Stored items:
——————

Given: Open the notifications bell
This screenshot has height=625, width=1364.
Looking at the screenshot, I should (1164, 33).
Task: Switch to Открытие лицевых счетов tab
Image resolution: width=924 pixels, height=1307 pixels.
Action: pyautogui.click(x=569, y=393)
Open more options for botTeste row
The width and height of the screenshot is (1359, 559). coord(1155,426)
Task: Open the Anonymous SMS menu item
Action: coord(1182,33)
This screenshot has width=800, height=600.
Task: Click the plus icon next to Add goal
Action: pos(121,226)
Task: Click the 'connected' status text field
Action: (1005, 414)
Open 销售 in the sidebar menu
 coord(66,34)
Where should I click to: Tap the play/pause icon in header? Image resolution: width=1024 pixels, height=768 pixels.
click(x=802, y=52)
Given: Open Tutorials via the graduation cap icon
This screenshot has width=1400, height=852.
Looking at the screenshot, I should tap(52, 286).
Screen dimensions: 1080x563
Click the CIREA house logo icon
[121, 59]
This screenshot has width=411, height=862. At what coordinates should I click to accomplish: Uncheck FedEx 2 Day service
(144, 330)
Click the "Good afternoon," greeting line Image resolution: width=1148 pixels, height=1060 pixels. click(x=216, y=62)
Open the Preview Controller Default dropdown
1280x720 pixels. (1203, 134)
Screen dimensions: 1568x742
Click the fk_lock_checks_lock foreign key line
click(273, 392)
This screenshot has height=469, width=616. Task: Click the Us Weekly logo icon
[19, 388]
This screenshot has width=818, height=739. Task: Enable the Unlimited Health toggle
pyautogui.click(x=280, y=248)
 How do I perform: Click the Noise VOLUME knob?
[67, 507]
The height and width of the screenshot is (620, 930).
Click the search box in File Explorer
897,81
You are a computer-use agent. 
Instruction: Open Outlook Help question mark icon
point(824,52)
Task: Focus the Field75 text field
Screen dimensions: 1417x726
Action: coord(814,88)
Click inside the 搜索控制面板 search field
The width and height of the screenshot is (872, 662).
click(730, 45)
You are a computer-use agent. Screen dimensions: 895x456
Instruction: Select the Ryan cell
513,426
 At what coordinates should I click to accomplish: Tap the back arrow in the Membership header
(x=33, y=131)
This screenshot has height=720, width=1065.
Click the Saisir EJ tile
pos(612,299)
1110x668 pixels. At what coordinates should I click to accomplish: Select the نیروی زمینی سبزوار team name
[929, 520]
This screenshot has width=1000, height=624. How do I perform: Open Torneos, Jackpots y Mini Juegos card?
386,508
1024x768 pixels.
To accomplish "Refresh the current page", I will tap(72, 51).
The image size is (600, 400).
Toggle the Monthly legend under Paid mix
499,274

——————

* _Work required_
Each record above is to be written out again, without any change.

* _Final answer_
Given: Open the notifications bell
This screenshot has height=625, width=1364.
Looking at the screenshot, I should (1164, 33).
Task: Switch to Открытие лицевых счетов tab
Image resolution: width=924 pixels, height=1307 pixels.
Action: pyautogui.click(x=569, y=393)
Open more options for botTeste row
The width and height of the screenshot is (1359, 559). coord(1155,426)
Task: Open the Anonymous SMS menu item
Action: coord(1182,33)
This screenshot has width=800, height=600.
Task: Click the plus icon next to Add goal
Action: pos(121,226)
Task: Click the 'connected' status text field
Action: (1005, 414)
Open 销售 in the sidebar menu
 coord(66,34)
Where should I click to: Tap the play/pause icon in header? Image resolution: width=1024 pixels, height=768 pixels.
click(x=802, y=52)
Given: Open Tutorials via the graduation cap icon
This screenshot has width=1400, height=852.
Looking at the screenshot, I should tap(52, 286).
Screen dimensions: 1080x563
Click the CIREA house logo icon
[121, 59]
This screenshot has width=411, height=862. At what coordinates should I click to accomplish: Uncheck FedEx 2 Day service
(144, 330)
Click the "Good afternoon," greeting line Image resolution: width=1148 pixels, height=1060 pixels. click(x=216, y=62)
Open the Preview Controller Default dropdown
1280x720 pixels. (1203, 134)
Screen dimensions: 1568x742
Click the fk_lock_checks_lock foreign key line
click(273, 392)
This screenshot has height=469, width=616. Task: Click the Us Weekly logo icon
[19, 388]
This screenshot has width=818, height=739. Task: Enable the Unlimited Health toggle
pyautogui.click(x=280, y=248)
 How do I perform: Click the Noise VOLUME knob?
[67, 507]
The height and width of the screenshot is (620, 930).
Click the search box in File Explorer
897,81
You are a computer-use agent. 
Instruction: Open Outlook Help question mark icon
point(824,52)
Task: Focus the Field75 text field
Screen dimensions: 1417x726
Action: coord(814,88)
Click inside the 搜索控制面板 search field
The width and height of the screenshot is (872, 662).
click(730, 45)
You are a computer-use agent. Screen dimensions: 895x456
Instruction: Select the Ryan cell
513,426
 At what coordinates should I click to accomplish: Tap the back arrow in the Membership header
(x=33, y=131)
This screenshot has height=720, width=1065.
Click the Saisir EJ tile
pos(612,299)
1110x668 pixels. At what coordinates should I click to accomplish: Select the نیروی زمینی سبزوار team name
[929, 520]
This screenshot has width=1000, height=624. How do I perform: Open Torneos, Jackpots y Mini Juegos card?
386,508
1024x768 pixels.
To accomplish "Refresh the current page", I will tap(72, 51).
The image size is (600, 400).
Toggle the Monthly legend under Paid mix
499,274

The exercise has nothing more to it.